« Plantu-Reza : Regards croisés », actuellement au Musée de l’Homme

Cette histoire n’est pas récente, elle a 40.000 ans. Parce que c’est l’histoire du trait, du signe, du dessin. Et cette histoire, depuis toujours, est destinée à représenter, témoigner, rappeler, dénoncer.

Tels sont bien sûr les buts que se sont fixés Jean Plantureux, dit Plantu, dessinateur de presse, et Reza Deghati, photo-journaliste, d’origine iranienne et contraint de fuir son pays. L’un, Plantu, se dit incapable de photographier et, comme de surcroit, il ne se sent pas appartenir au milieu des intellectuels, il dessine. L’autre, Reza, s’affirme nul en dessin, alors il photographie.

Depuis sa plus tendre enfance, ce qui motive Reza, par-dessus tout, c’est la volonté de montrer la beauté sous toutes ses formes, et de dénoncer les injustices, quelles qu’elles soient : ces deux postulats de base ne sont pas, à ses yeux, contradictoires mais complémentaires. Alors il « dénonce en beauté ».

De la même façon, pour Plantu, une opinion — la base même de son travail — nait dans le cerveau, passe par les yeux, et aboutit au ventre.

« L’opinion est quelque chose qui se situe entre le cœur et les tripes. »

Plantu.

Il est donc parfaitement clair pour ces deux-là que, lorsqu’ils attestent des maux dont souffrent nos sociétés, occidentales ou orientales, américaines ou asiatiques, ils le font sans jamais négliger l’humanité, la belle humanité, la tendre humanité.

Leurs thématiques sont les mêmes : ils évoquent les guerres, les religions, les intolérances, les racismes, les régimes dictatoriaux ; ils montrent des êtres humains qui pleurent, qui souffrent, qui meurent ; ils disent la planète qui se réchauffe, l’eau qui se raréfie, les richesses naturelles qui s’amenuisent ; ils évoquent les exodes massifs, les exils violents, les déportations dramatiques. Et ils le font sans jamais se départir du goût pour le travail bien fait, la démarche élégante, l’esthétique soignée.

Pour cette exposition, l’un, Plantu, s’est emparé des photographies de l’autre, Reza, pour les prolonger, les enrichir, les chérir, avec ses feutres, ses huiles et tout son respect.

Cet oiseau qui s’envole dans un ciel d’Israël-Palestine, au-dessus des eaux du Jourdain, Plantu lui ajoute une colombe qui poursuit son vol alors que, sous elle, les bombes éclatent et les balles fusent. Sait-elle, cette colombe, symbole si tendre de la paix, qu’elle vole au-dessus des conflits et des tragédies ?

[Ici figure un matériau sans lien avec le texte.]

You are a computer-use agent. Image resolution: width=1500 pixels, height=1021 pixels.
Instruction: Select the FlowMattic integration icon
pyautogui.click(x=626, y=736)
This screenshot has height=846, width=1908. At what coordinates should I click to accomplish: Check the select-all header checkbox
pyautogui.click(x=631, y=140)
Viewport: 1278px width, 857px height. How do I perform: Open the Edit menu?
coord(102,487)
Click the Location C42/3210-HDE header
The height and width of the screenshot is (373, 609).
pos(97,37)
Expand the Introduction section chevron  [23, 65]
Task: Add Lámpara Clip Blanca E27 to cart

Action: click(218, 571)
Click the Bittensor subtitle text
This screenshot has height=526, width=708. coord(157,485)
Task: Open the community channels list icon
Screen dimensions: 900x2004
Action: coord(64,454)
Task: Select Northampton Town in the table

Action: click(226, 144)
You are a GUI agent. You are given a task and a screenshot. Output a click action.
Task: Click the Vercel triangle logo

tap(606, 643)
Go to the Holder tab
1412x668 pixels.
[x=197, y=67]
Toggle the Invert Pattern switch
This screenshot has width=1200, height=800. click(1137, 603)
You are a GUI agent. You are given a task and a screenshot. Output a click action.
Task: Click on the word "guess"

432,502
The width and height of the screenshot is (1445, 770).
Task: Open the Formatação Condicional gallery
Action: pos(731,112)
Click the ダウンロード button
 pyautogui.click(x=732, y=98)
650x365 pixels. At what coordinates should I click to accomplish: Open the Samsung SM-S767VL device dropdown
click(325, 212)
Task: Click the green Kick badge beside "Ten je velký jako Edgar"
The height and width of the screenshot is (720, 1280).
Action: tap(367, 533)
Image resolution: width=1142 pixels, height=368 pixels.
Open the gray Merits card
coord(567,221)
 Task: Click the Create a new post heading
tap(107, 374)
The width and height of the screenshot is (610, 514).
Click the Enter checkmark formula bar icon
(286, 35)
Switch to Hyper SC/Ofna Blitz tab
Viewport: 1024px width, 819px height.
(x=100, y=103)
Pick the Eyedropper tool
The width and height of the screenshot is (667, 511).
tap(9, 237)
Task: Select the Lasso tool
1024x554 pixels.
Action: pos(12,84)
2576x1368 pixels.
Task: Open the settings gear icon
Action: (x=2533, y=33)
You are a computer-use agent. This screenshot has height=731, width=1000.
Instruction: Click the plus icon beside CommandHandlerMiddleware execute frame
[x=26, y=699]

En Turquie, en 1994, Reza saisit au vol une image étonnante : deux gosses transportent un téléviseur brisé, par l’écran absent duquel on aperçoit, au loin, un groupe de combattants armés et prêt à en découdre. Comme si le média, même fracassé, transmettait encore l’image de la violence, comme si cette violence s’imposait en permanence, en tous lieux, de toutes les façons.

Plantu surmonte l’image du dessin d’un crieur de journaux proposant les dernières nouvelles ; mais celles-ci ne se présentent plus sous la forme de la presse écrite traditionnelle, ce sont des ordinateurs qui sont tendus à bout de bras. L’image est dans l’image, toujours présente, toujours vraie. Et l’information subsiste, à sa façon…

Ou encore, cet énorme crocodile prêt à dévorer sa proie et contre lequel le pauvre dessinateur ne possédait, en tout et pour tout, que son stylo. Ce dernier est venu se planter entre les mâchoires de la bête. Et comme fond sinistre à ce dessin provocateur, figure une photo de Reza. C’est la  photographie d’une simple fenêtre qui vient à l’instant d’être fissurée par une balle : le verre n’a pas éclaté, il est toujours présent, et il entoure d’une irisation multicolore l’impact de la balle. Cette balle, c’est la guerre, c’est l’ensemble de tous les conflits qui martyrisent, en permanence, notre planète.

Ainsi chaque dessin, chaque photo font mouche et cernent, avec plus de précision qu’une longue analyse, leur sujet.

Plantu et Reza disent en image, avec au fond de leur regard une profonde humanité et une profonde sensibilité. Pas étonnant que cette exposition soit organisée par le Musée de l’Homme puisque c’est une exposition profondément humaine.

Plantu-Reza : Regards croisés, au Musée de l’Homme jusqu’au 31 décembre 2023.